[start of SELECTED PASSAGE]

Infrastructure leads as investment activity returns to Brazil
Huw Jenkins talks us through the most notable equity deals and M&A activity that BTG Pactual has worked on since 2016
Brazil’s economy is in the middle of a strange miracle, as economic stability emerges out of the recent politically tumultuous years. Latin American investment bank BTG Pactual recently acted as joint bookrunner for infrastructure company CCR, in the largest offering in Brazil since April 2015; vice chairman of the board Huw Jenkins explains what this represents about the country’s economic recovery. He also talks through other infrastructure deals with toll road operator EcoRodovias and water company Odebrecht Ambiental; as well as retailer Lojas Americanas and retail player BR Malls.
World Finance: I’m with Huw Jenkins from Latin American investment bank BTG Pactual, and we’ve been talking about how equity activity is finally back on the books for Brazil.
You recently acted as joint bookrunner for the largest offering in Brazil since April 2015 – tell me more.
Huw Jenkins: CCR is an infrastructure company focused in particular on transportation and roads. It’s been an extremely successful deployer of capital within that space in Brazil.

[end of SELECTED PASSAGE]
[start of SOURCE DATA]

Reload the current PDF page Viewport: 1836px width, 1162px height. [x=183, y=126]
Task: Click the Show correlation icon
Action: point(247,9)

[end of SOURCE DATA]

## [PROBLEM STATEMENT]
Decide whether each statement agrees with the interview on investment in Brazil, answering yes or no and quoting the words of the text that decide it. 1. BTG Pactual was the sole bookrunner for the CCR offering. 2. CCR concentrates in particular on transportation and roads. 3. The CCR offering was the largest in Brazil since April 2015.

## [EXERCISE OUTPUT]
1. No: "acted as joint bookrunner for infrastructure company CCR"
2. Yes: "focused in particular on transportation and roads"
3. Yes: "in the largest offering in Brazil since April 2015"